Visto que Cantabria queda fuera del corredor atlántico, plenamente instalada en el furgón de cola, releo el Diario Montañés del 16 diciembre de 1981. Costaba 30 pesetas y estallaba de gozo porque el Congreso había aprobado la autonomía. Se decían exultantes por el 'histórico logro', entre otros, Justo de las Cuevas y Alberto Cuartas, por la UCD, y Jaime Blanco, por el PSOE. Los comunistas engrosaron las 31 abstenciones, según explicó Solé Tura, pero hubo 249 síes y 2 míseros noes. Grandísima foto en Moncloa con más de 50 cargos públicos de la UCD, recibidos por el presidente Calvo Sotelo, con sus trajes de domingo. ¿Quién sospechó lo que se cernía, la enérgica desindustrialización, el lánguido decaimiento interregional, la aterradora parálisis económica, el encogimiento demográfico, la anemia financiera hasta ser una autonomía literalmente subsidiada, con más transferencias per cápita que la denostada Andalucía?

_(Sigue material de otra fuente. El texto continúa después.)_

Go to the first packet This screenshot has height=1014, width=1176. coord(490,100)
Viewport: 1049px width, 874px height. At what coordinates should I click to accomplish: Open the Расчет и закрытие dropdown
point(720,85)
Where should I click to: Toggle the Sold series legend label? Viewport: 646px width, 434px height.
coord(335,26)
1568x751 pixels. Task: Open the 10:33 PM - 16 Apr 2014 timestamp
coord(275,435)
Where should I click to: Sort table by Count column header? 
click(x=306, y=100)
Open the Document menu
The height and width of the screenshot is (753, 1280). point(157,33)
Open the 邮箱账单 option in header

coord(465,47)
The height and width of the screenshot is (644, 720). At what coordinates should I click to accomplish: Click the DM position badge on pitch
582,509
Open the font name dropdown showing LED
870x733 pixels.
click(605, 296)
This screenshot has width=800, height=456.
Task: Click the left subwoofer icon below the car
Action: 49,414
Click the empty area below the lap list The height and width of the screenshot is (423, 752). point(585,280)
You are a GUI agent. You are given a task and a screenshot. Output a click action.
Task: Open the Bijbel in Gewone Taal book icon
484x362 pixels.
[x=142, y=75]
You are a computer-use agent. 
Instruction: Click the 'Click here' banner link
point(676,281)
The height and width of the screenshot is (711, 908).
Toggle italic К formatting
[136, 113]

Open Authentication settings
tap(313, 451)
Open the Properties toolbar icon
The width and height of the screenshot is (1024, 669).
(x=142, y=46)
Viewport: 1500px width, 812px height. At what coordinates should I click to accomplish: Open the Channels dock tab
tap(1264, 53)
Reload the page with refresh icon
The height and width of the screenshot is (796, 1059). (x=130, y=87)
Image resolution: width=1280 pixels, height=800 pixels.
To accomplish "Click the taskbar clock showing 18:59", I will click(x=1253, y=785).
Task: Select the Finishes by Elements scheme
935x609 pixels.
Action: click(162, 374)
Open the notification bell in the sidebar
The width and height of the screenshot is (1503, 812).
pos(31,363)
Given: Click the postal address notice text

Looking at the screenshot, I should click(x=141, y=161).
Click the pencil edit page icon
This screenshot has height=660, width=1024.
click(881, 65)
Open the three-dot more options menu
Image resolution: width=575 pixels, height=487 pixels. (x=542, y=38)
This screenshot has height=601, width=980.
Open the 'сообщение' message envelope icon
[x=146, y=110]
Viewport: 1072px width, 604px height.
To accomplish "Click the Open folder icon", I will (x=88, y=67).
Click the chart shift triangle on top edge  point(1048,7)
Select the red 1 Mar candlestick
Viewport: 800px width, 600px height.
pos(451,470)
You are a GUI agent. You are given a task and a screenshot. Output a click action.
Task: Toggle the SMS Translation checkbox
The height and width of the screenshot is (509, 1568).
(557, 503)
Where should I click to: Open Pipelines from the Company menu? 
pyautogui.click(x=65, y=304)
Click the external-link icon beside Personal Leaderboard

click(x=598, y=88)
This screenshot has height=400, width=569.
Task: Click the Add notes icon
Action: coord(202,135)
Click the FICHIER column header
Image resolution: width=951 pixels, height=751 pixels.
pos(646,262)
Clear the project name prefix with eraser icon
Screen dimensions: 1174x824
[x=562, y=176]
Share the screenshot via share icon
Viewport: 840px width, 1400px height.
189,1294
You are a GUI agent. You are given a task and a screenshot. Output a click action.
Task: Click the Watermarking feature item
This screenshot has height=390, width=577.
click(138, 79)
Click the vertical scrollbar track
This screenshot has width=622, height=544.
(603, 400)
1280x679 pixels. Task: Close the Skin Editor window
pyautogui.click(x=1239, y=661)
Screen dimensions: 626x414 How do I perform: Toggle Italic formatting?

Hará cosa de un mes, se preguntaba Carlos Alsina, seguramente el mejor entrevistador del momento, en qué consiste el periodismo. Él lo ilustra bien, con su estilo conciso y mordaz. Consiste en la siguiente sarta de preguntas: 'Repítamelo, a ver si lo entiendo bien'. 'Ya, pero eso usted me dice no concuerda con lo que usted decía ayer'. 'Oiga, no tendrá usted el firme propósito de engañarme, ¿no?' Al plasmar las respuestas negro sobre blanco, surge la alsinamoria.
Pues bien, le cae tremendo chaparrón a Lorenzo Vidal de la Peña por cantar lo del barquero, que Cantabria se precipita hacia ninguna parte. No ha tenido el hombre dotes proféticas, pues PP significa Partido Partido, desde que se rompieron las crismas el que fuera presidente y la que fuera su vicepresidenta, pero hay señales inequívocas de que vamos al pelotón de los torpes. Habrá quien busque el beso del tiempo en los óxidos de Chillida, que los creó en Reinosa y nadie se acuerda, pero servidor más bien rastrea los síntomas en la prensa, esa gota malaya que desde 1982 viene lamiendo la careta de los embaucadores. Y ejerzo alsinamoria, y los suspiros de postal dejan paso al escozor de los hechos.